O índice de desistência de 5,7% do primeiro dia é considerado ótimo. No vestibular de verão de 97 o índice chegou a 8,7% no primeiro dia, disse o professor João César Guirado, presidente da Comissão Central do Vestibular Unificado (CVU). Ele calcula que ao fim dos quatro dias de prova o índice de desistência deverá chegar, no máximo, a 11%.
A maioria dos candidatos terminou as provas de ontem (biologia e matemática) mais cedo que o usual. A explicação, segundo eles, foi a prova de matemática, considerada bastante difícil. O chutômetro entrou em ação. Dei cinco bicudas (foram 15 as questões de cada prova). Por isso, saí mais cedo, disse Luciana Vieira, 18 anos, candidata a uma das vagas no curso de Pedagogia. É a terceira vez que ela faz vestibular na UEM: em julho de 97, alcançou 670 pontos; o último colocado fez 770 pontos.

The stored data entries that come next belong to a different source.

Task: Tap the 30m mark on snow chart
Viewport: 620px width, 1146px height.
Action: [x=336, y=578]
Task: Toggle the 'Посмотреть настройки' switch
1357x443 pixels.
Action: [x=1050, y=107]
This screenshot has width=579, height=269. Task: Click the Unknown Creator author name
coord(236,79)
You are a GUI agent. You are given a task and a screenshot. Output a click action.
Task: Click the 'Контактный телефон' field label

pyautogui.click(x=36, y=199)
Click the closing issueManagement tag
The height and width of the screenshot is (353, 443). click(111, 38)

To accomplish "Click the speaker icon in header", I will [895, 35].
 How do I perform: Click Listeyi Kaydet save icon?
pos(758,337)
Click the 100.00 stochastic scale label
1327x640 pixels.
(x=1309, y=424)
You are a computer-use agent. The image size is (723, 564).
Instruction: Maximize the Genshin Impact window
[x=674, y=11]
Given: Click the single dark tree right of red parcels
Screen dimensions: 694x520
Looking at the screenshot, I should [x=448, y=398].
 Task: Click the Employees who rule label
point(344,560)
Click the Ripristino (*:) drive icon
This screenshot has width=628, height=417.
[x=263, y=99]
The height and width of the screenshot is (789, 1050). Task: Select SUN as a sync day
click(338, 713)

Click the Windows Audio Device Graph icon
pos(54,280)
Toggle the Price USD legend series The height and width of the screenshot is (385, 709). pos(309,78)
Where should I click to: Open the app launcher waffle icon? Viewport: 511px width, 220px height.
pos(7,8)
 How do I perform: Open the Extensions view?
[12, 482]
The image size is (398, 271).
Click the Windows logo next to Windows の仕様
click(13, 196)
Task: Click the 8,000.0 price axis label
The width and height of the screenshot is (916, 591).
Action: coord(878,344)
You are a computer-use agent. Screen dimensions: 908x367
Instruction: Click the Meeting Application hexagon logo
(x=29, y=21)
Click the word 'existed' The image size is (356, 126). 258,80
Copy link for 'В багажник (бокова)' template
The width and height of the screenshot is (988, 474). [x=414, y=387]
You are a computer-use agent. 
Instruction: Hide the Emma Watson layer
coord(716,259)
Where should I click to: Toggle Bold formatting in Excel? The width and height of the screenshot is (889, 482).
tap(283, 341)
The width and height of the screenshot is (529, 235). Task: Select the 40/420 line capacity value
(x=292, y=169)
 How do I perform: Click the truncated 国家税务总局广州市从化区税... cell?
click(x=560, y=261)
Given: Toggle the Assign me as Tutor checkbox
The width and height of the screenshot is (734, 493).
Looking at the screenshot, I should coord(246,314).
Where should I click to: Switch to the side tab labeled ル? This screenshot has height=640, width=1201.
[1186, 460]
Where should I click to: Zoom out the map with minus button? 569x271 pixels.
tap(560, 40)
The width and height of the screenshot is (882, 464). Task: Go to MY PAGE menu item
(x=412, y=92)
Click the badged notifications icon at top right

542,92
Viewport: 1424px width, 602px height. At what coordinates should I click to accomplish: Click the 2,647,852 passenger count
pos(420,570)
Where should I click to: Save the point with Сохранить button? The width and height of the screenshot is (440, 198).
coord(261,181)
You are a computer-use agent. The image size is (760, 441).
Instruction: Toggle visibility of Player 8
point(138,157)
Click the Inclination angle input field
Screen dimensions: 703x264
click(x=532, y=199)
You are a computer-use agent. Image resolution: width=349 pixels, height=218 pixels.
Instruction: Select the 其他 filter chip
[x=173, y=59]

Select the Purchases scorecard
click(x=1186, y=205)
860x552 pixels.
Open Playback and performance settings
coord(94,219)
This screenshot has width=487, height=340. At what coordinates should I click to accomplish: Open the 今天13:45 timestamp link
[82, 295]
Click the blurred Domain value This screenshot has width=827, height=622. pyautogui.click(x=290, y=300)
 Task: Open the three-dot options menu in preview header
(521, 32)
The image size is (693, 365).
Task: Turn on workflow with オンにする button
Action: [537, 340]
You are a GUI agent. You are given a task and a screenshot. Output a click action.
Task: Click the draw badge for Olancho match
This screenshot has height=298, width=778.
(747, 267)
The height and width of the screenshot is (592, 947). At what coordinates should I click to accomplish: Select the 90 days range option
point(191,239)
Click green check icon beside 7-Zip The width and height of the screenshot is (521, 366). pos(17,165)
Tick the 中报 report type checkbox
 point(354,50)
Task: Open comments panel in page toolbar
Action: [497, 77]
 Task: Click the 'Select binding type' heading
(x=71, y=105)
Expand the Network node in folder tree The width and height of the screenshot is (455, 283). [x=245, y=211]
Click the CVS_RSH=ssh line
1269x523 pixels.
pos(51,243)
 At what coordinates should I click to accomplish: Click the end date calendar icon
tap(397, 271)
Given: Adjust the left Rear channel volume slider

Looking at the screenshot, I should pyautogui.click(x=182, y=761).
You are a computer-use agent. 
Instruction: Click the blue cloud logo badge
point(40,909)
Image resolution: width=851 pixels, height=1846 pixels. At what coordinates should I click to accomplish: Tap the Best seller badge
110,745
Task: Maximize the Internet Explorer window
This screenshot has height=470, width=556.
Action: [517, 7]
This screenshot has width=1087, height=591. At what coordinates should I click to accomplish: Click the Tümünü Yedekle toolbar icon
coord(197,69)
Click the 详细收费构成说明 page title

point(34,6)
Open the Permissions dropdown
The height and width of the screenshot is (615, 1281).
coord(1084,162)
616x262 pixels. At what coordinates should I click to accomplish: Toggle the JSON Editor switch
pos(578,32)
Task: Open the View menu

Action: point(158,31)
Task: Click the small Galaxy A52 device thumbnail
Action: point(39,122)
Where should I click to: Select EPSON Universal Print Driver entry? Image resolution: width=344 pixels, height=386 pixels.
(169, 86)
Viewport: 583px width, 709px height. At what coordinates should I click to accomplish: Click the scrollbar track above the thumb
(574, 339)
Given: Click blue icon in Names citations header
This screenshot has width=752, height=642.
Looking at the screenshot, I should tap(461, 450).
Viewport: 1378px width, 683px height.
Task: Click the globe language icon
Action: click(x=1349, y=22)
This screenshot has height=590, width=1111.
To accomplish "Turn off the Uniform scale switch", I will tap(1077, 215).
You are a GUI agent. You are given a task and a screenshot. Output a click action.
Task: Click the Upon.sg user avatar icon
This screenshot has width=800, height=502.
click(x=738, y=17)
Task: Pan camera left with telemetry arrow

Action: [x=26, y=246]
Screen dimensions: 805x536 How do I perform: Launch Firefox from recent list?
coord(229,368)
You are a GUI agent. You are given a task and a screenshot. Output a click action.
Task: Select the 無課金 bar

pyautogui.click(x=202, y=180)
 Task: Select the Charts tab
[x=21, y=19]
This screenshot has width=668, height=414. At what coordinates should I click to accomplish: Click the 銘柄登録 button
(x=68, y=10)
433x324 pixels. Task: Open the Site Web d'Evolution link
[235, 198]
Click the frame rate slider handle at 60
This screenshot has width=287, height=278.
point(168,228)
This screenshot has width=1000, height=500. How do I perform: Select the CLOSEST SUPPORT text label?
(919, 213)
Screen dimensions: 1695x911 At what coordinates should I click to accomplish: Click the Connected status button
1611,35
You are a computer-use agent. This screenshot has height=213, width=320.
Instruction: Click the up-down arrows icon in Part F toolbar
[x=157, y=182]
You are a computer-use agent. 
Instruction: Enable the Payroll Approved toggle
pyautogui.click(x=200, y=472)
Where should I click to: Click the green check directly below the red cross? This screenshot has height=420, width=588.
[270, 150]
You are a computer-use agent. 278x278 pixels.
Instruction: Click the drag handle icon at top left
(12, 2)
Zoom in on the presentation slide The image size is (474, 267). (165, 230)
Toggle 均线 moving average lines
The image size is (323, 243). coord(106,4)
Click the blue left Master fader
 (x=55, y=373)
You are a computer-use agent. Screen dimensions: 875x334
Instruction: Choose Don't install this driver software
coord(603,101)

O candidato a uma vaga no curso de agronomia, Vinícius Minini, 20 anos, também saiu mais cedo da sala de provas: Dei três chutes na prova de matemática. Estava muito difícil. Vinícius está fazendo o vestibular da UEM pela segunda vez. Ele mora em Presidente Epitácio (SP), a 300 quilômetros de Maringá.
Suas colegas Michele Morais, 18 anos, Débora Cristina de Freitas, 17, e Patrícia Franco, 17, perderam as contas dos chutes na prova de matemática. Tinha muita combinação, logaritmo misturado com porcentagem, o que confundiu muito a gente, contou Débora.